Text
*-*-*

People talk about an optimist being in a hurry; but it seems to me that a pessimist like Mr. Galsworthy is very much in a hurry. He has not tried the obvious reform on England, and, finding it fail, gone into exile to try it elsewhere. He is trying the obvious reform everywhere except where it is most obvious. And in this I think he has a subconscious affinity to people much less reasonable and respectable than himself. The pessimists have a curious way of urging us to counsels of despair as the only solution of a problem they have not troubled to solve. They declare solemnly that some unnatural thing would become necessary if certain conditions existed; and then somehow assume from that that they exist. They never think of attempting to prove that they exist, before they prove what follows from their existence. This is exactly the sort of plunging and premature pessimism, for instance, that people exhibit about Birth Control. Their desire is towards destruction; their hope is for despair; they eagerly anticipate the darkest and most doubtful predictions. They run with eager feet before and beyond the lingering and inconveniently slow statistics; like as the hart pants for the water-brooks they thirst to drink of Styx and Lethe before their hour; even the facts they show fall far short of the faith that they see shining beyond them; for faith is the substance of things hoped for, the evidence of things not seen.

*-*-*

Records for this task
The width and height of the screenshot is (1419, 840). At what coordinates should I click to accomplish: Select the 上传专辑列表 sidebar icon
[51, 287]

*-*-*

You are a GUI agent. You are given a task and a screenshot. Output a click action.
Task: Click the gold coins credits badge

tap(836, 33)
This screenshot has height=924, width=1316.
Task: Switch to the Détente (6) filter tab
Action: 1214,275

*-*-*

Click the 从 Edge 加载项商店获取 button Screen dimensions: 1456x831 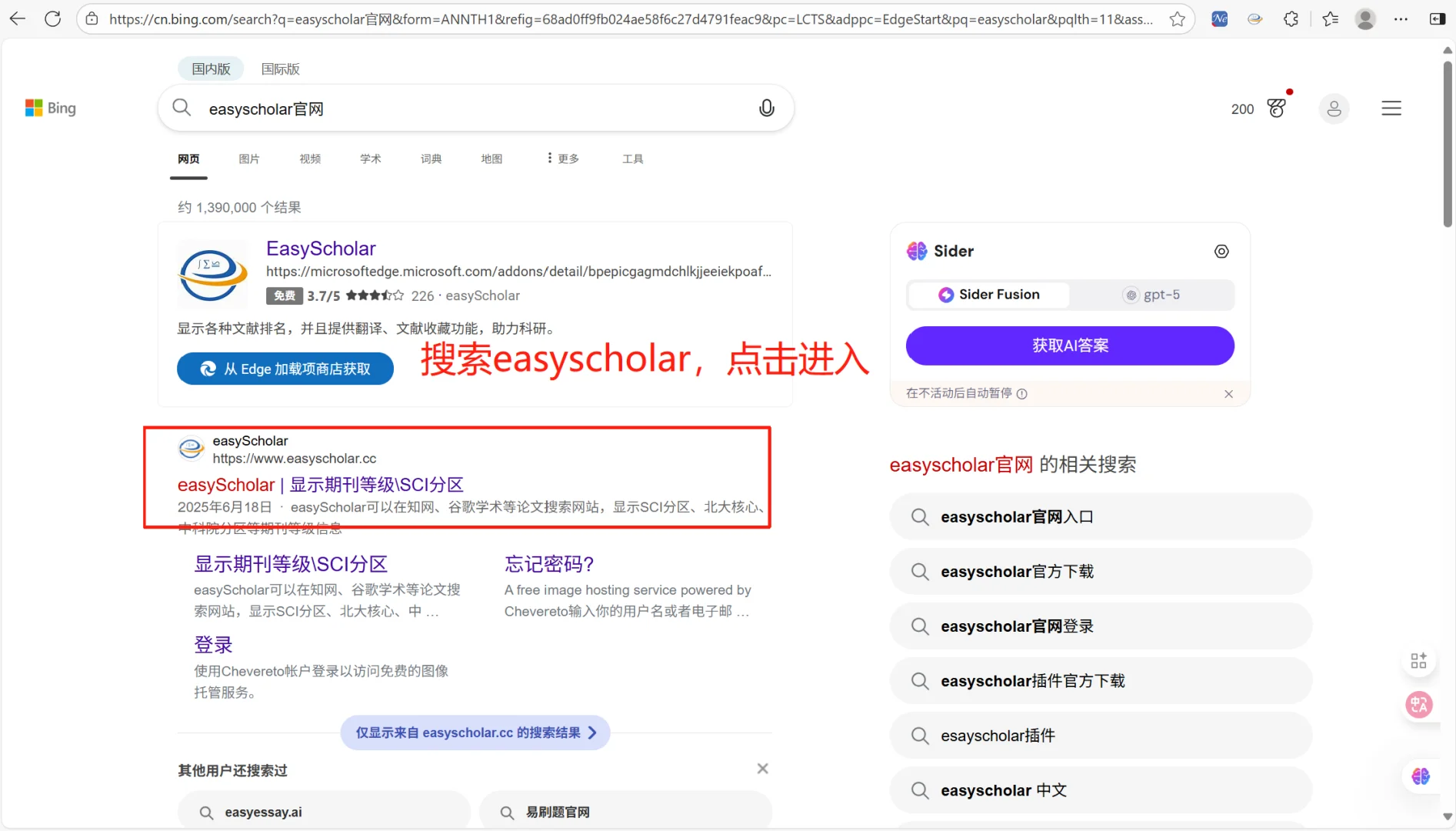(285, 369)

*-*-*

Exercise set
a - List every line of the entries that contains the string "height".
b - Write what comes next in the passage on pessimism, starting after its final sentence.
The passage on pessimism and the entries are unrelated material.

Results for the exercise
a -
The width and height of the screenshot is (1419, 840). At what coordinates should I click to accomplish: Select the 上传专辑列表 sidebar icon
This screenshot has height=924, width=1316.

b -
If I do not compare the critic in question with the doctors of this dismal perversion, still less do I compare him with those whose motives are merely self-protective and plutocratic. But it must also be said that many rush to the expedient of emigration, just as many rush to the expedient of Birth Control, for the perfectly simple reason that it is the easiest way in which the capitalists can escape from their own blunder of capitalism. They lured men into the town with the promise of greater pleasures; they ruined them there and left them with only one pleasure; they found the increase it produced at first convenient for labour and then inconvenient for supply; and now they are ready to round off their experiment in a highly appropriate manner, by telling them that they must have no families, or that their families must go to the modern equivalent of Botany Bay. It is not in that spirit that we envisage an element of colonization; and so long as it is treated in that spirit we refuse to consider it. I put first the statement that real colonial settlement must be not only stable but sacred. I say the new home must be not only a home but a shrine. And that is why I say it must be first established in England, in the home of our fathers and the shrine of our saints, to be a light and an ensign to our children.
I have explained that I cannot content myself with leaving my own nationality out of my own normal ideal; or leaving England as the mere tool-house or coal-cellar of other countries like Canada or Australia — or, for that matter, Argentina. I should like England also to have a much more rural type of redistribution; nor do I think it impossible. But when this is allowed for, nobody in his five wits would dream of denying that there is a real scope and even necessity for emigration and colonial settlement. Only, when we come to that, I have to draw a line rather sharply and explain something else, which is by no means inconsistent with my love of England, but I fear is not so likely to make me loved by Englishmen. I do not believe, as the newspapers and national histories always tell me to believe, that we have “the secret” of this sort of successful colonization and need nothing else to achieve this sort of democratic social construction. I ask for nothing better than that a man should be English in England. But I think he will have to be something more than English (or at any rate something more than “British”) if he is to create a solid social equality outside England. For something is needed for that solid social creation which our colonial tradition has not given. My reasons for holding this highly unpopular opinion I will attempt to suggest; but the fact that they are rather difficult to suggest is itself an evidence of their unfamiliarity and of that narrowness which is neither national nor international, but only imperial.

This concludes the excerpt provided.